**Exercise details:** List the comedies that the movie review below names as company for fans of Heavy Trip.

Plenty of times people go to the movies hoping to see the next best thing. The desire to be wowed can get the in the way of enjoying lighter fare. Apparently something simply being “fun” isn’t good enough these days. Too often it’s viewed as a dirty word. Whatever negative weight may be carried with it, is a product of those who only use it as such. More often than not, it should be seen as crutch in need of being embraced. Specially if you couple it with a phrase like “delightful”. In truth, that’s the best and only way to describe the feeling that’s conveyed by Heavy Trip. While it dove-tails into vignettes a few times, everything is kept afloat by a goofy, well natured cast, always eager to please, without resorting to mawkishness.
The last handful of years has seen a rise of Heavy Metal-comedies. Some better than others. Heavy Trip would have been more of the same, were it not made with an earnestness, not just in it’s approach to subject matter, but to the townspeople effected by the events of the film. While never as outright absurd or raunchy, if you’re a fan of Klown, the New Kids movies, or Super Troopers, you’ll be in good company. Make no mistake, it isn’t as quotable or in your face as those movies, more of a cousin sharing some of the same dna. In no way does that make it any less worth your attention. Actually, it may cause it to appeal to a wider range of audiences. Even the “metal” aspect of the film isn’t done to a degree to be overbearing.

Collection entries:

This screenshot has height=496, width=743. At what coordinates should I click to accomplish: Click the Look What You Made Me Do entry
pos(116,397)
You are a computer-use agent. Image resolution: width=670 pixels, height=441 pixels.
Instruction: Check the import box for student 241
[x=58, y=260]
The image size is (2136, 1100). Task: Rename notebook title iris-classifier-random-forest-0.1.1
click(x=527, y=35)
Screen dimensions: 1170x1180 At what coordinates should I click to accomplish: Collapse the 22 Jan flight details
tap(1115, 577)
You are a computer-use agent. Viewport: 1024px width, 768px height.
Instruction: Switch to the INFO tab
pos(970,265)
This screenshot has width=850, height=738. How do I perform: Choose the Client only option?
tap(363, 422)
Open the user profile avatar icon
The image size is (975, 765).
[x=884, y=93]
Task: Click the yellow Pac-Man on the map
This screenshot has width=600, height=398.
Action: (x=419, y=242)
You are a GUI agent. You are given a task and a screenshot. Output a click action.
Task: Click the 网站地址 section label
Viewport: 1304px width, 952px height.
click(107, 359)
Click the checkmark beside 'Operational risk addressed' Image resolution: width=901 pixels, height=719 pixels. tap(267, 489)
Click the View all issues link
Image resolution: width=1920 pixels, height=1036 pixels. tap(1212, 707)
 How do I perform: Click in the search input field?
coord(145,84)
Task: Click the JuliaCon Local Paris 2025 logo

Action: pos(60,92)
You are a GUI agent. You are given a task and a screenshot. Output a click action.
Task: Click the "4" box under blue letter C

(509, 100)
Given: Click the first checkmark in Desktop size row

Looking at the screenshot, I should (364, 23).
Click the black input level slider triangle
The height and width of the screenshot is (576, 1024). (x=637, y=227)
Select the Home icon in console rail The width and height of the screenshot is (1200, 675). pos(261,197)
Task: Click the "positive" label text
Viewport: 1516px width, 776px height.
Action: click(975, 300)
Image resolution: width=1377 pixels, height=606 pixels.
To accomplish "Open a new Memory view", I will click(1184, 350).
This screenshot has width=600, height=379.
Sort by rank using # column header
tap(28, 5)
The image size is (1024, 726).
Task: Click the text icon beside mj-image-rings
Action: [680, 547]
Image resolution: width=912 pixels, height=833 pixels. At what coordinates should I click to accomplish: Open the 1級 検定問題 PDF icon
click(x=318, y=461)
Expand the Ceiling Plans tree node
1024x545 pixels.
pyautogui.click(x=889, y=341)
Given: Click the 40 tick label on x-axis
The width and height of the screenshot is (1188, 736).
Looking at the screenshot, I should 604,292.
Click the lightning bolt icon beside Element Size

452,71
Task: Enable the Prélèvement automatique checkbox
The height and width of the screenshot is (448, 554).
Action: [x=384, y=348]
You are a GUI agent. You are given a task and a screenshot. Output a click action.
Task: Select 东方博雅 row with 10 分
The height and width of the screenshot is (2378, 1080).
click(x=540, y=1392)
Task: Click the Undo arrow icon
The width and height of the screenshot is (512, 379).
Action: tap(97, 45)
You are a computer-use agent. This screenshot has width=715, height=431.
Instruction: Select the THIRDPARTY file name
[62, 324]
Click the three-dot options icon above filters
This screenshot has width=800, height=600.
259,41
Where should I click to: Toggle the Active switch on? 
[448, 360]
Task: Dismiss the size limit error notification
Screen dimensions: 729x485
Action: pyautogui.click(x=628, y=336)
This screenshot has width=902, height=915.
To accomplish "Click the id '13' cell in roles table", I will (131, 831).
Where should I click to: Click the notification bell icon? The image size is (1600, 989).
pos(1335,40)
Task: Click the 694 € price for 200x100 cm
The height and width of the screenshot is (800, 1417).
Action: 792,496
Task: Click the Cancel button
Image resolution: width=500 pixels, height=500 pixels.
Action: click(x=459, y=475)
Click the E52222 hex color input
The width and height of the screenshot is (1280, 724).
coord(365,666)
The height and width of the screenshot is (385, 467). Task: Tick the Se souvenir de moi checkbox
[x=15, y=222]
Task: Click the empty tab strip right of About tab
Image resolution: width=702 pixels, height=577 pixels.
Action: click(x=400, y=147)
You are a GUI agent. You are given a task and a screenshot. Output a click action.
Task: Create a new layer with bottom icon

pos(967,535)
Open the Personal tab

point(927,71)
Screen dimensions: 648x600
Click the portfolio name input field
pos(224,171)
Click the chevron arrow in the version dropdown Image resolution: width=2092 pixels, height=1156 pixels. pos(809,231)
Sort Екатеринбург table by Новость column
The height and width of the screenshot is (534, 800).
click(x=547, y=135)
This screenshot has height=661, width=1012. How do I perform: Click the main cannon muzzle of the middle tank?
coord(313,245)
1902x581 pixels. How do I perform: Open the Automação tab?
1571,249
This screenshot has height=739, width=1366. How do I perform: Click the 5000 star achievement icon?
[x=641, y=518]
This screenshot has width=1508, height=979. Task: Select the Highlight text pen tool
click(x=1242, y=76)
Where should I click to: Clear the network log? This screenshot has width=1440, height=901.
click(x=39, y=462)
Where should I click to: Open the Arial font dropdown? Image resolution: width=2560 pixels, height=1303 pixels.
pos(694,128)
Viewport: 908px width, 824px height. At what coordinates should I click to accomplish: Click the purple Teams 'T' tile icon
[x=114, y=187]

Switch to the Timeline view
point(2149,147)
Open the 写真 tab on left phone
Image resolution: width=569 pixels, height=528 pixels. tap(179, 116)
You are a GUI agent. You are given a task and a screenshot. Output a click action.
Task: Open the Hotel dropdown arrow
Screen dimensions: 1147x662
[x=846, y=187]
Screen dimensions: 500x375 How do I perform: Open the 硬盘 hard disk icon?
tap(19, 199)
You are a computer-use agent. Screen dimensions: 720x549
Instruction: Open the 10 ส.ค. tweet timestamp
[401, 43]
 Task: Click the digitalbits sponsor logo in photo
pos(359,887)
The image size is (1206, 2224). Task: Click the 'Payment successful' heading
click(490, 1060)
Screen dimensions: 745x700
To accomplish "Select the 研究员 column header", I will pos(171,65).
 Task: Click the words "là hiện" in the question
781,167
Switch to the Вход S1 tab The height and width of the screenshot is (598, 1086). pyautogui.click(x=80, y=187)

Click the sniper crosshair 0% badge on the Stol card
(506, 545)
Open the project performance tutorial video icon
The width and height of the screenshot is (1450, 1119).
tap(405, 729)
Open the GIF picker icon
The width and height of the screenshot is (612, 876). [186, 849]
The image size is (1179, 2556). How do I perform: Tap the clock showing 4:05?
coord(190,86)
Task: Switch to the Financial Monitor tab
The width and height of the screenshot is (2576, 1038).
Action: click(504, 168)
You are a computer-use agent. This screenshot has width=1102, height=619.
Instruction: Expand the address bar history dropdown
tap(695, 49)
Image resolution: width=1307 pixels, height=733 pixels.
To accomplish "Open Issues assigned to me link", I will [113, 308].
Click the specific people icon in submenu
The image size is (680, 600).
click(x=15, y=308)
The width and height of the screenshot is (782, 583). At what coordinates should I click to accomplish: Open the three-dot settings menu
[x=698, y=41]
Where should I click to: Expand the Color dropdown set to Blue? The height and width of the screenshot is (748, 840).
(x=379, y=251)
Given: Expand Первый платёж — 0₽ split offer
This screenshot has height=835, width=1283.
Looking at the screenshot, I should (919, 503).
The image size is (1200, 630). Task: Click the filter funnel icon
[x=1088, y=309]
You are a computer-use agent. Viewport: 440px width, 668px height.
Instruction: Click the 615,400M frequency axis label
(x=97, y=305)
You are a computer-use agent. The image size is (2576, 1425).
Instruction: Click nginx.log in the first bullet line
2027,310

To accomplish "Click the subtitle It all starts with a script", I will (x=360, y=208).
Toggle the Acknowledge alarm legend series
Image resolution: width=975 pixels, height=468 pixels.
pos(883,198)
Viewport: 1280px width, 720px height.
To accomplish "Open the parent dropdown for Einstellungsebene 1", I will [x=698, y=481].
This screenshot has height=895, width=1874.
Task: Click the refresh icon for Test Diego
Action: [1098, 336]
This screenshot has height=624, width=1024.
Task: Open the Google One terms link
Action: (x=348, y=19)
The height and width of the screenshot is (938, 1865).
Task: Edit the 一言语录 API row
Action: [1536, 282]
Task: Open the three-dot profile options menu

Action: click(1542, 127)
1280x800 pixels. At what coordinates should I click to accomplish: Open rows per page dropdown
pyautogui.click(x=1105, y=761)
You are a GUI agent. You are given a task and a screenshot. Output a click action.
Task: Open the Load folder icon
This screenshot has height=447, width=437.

**Response to this task:** Klown, the New Kids movies, Super Troopers